Young people aged 16-24 in the UK are particularly vulnerable to stalking and harassment, as they are often more active on social media and may be more willing to share personal information online. This can make them an easy target for individuals who are looking to harm them. In particular, cyberstalking has become an increasingly prevalent issue in the UK. According to the study by the Suzy Lamplugh Trust, 47% of young people who reported being stalked experienced it online.
The effects of stalking and harassment can be wide-ranging and long-lasting. Young people who are victims of these behaviors may experience anxiety, depression, and post-traumatic stress disorder (PTSD). They may also suffer from physical symptoms such as headaches and stomach aches, as well as sleep disturbances and difficulty concentrating. In addition to the mental and physical effects, stalking and harassment can also have a significant impact on a young person’s social life. They may feel isolated and alone, and they may find it difficult to trust others. This can lead to difficulties in forming relationships and may impact their ability to pursue their education or career goals.
It’s important for young people in the UK to understand that stalking and harassment are not acceptable behaviors, and that they have the right to seek help if they become a victim. There are a number of organizations in the UK that offer support and advice to those who have been affected by stalking and harassment, including the Suzy Lamplugh Trust and the National Stalking Helpline. You can find out more about them here.
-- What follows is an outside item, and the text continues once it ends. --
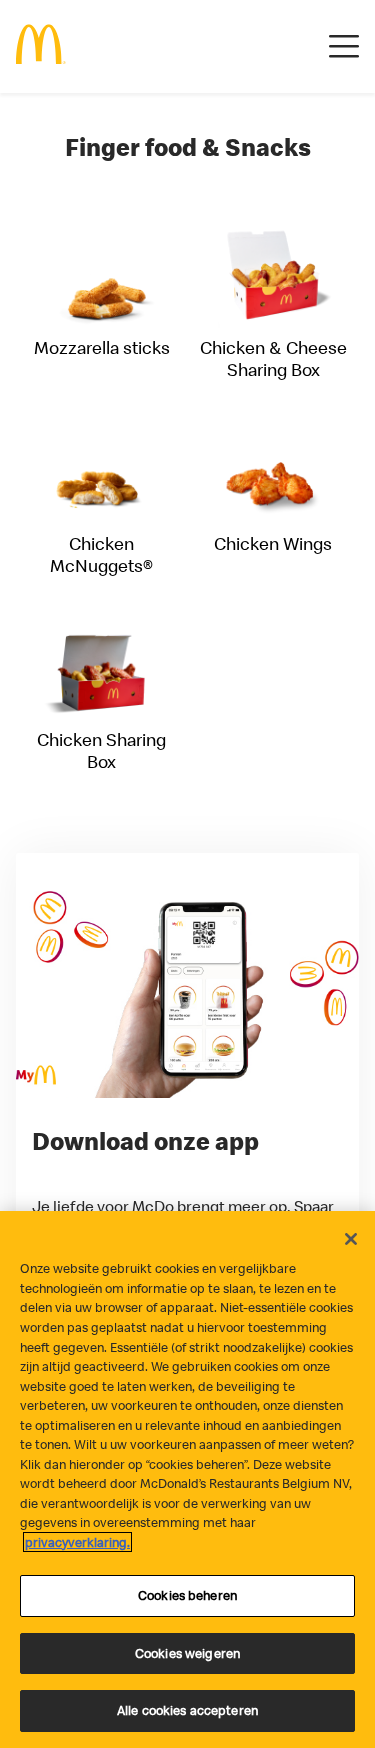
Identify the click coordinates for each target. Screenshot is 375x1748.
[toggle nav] (344, 47)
There are also steps that young people can take to protect themselves from stalking and harassment in the UK. These include being careful about the information they share online, using strong passwords and enabling two-factor authentication, being aware of their surroundings and trusting their instincts if they feel uncomfortable in a situation. It’s also important to report any incidents of stalking and harassment to the relevant authorities, such as their teacher or safeguarding lead at the school or college, the police or a helpline like ourselves.
This has been crucial to the work we do with our MENgage and EmpowHER Project. The work we do in schools explores young people’s attitudes and behaviours in relation to things like stalking, with the aim of raising awareness and sparking conversations that can lead to a change in mindset. By educating young people on how to stay safe, protecting their rights and reporting any incidents, we can work to reduce the incidence of stalking and harassment in the UK and create a safer world for everyone.